Extract every line of the data below word for word, keeping each one unchanged.
......
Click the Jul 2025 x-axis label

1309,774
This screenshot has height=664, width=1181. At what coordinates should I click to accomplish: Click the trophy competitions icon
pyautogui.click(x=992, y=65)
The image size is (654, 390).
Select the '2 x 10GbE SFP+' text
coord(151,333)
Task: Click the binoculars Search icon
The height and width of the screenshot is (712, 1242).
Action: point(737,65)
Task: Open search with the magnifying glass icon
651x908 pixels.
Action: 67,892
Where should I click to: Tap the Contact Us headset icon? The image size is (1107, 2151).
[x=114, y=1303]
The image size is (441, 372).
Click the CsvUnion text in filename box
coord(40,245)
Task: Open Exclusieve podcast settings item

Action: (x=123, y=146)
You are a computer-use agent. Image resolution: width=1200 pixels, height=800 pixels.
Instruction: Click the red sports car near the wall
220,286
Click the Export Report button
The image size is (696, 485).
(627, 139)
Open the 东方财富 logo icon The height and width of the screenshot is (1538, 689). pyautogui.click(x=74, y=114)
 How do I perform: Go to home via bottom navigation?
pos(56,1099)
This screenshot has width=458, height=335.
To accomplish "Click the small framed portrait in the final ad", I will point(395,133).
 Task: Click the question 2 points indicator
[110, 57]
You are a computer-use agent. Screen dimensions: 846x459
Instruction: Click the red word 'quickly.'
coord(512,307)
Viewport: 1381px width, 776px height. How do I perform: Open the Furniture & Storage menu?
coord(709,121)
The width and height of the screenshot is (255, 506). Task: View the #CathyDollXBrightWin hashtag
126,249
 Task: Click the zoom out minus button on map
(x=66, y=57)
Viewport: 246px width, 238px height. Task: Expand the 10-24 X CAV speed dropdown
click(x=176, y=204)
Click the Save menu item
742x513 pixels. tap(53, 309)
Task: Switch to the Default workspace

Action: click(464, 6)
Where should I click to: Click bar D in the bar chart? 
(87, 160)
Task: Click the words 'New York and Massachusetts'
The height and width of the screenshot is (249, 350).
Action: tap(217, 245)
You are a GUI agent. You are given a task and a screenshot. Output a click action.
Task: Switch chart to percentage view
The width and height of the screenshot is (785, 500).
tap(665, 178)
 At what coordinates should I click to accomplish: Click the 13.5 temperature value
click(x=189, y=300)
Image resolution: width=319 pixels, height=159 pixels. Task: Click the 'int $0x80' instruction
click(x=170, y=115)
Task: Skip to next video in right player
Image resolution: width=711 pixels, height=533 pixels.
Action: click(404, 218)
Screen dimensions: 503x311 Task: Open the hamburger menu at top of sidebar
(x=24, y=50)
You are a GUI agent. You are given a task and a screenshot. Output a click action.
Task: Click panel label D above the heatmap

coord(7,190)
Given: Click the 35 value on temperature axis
......
* RESPONSE BELOW:
Click the Jul 2025 x-axis label

1309,774
This screenshot has height=664, width=1181. At what coordinates should I click to accomplish: Click the trophy competitions icon
pyautogui.click(x=992, y=65)
The image size is (654, 390).
Select the '2 x 10GbE SFP+' text
coord(151,333)
Task: Click the binoculars Search icon
The height and width of the screenshot is (712, 1242).
Action: point(737,65)
Task: Open search with the magnifying glass icon
651x908 pixels.
Action: 67,892
Where should I click to: Tap the Contact Us headset icon? The image size is (1107, 2151).
[x=114, y=1303]
The image size is (441, 372).
Click the CsvUnion text in filename box
coord(40,245)
Task: Open Exclusieve podcast settings item

Action: (x=123, y=146)
You are a computer-use agent. Image resolution: width=1200 pixels, height=800 pixels.
Instruction: Click the red sports car near the wall
220,286
Click the Export Report button
The image size is (696, 485).
(627, 139)
Open the 东方财富 logo icon The height and width of the screenshot is (1538, 689). pyautogui.click(x=74, y=114)
 How do I perform: Go to home via bottom navigation?
pos(56,1099)
This screenshot has width=458, height=335.
To accomplish "Click the small framed portrait in the final ad", I will point(395,133).
 Task: Click the question 2 points indicator
[110, 57]
You are a computer-use agent. Screen dimensions: 846x459
Instruction: Click the red word 'quickly.'
coord(512,307)
Viewport: 1381px width, 776px height. How do I perform: Open the Furniture & Storage menu?
coord(709,121)
The width and height of the screenshot is (255, 506). Task: View the #CathyDollXBrightWin hashtag
126,249
 Task: Click the zoom out minus button on map
(x=66, y=57)
Viewport: 246px width, 238px height. Task: Expand the 10-24 X CAV speed dropdown
click(x=176, y=204)
Click the Save menu item
742x513 pixels. tap(53, 309)
Task: Switch to the Default workspace

Action: click(464, 6)
Where should I click to: Click bar D in the bar chart? 
(87, 160)
Task: Click the words 'New York and Massachusetts'
The height and width of the screenshot is (249, 350).
Action: tap(217, 245)
You are a GUI agent. You are given a task and a screenshot. Output a click action.
Task: Switch chart to percentage view
The width and height of the screenshot is (785, 500).
tap(665, 178)
 At what coordinates should I click to accomplish: Click the 13.5 temperature value
click(x=189, y=300)
Image resolution: width=319 pixels, height=159 pixels. Task: Click the 'int $0x80' instruction
click(x=170, y=115)
Task: Skip to next video in right player
Image resolution: width=711 pixels, height=533 pixels.
Action: click(404, 218)
Screen dimensions: 503x311 Task: Open the hamburger menu at top of sidebar
(x=24, y=50)
You are a GUI agent. You are given a task and a screenshot. Output a click action.
Task: Click panel label D above the heatmap

coord(7,190)
Given: Click the 35 value on temperature axis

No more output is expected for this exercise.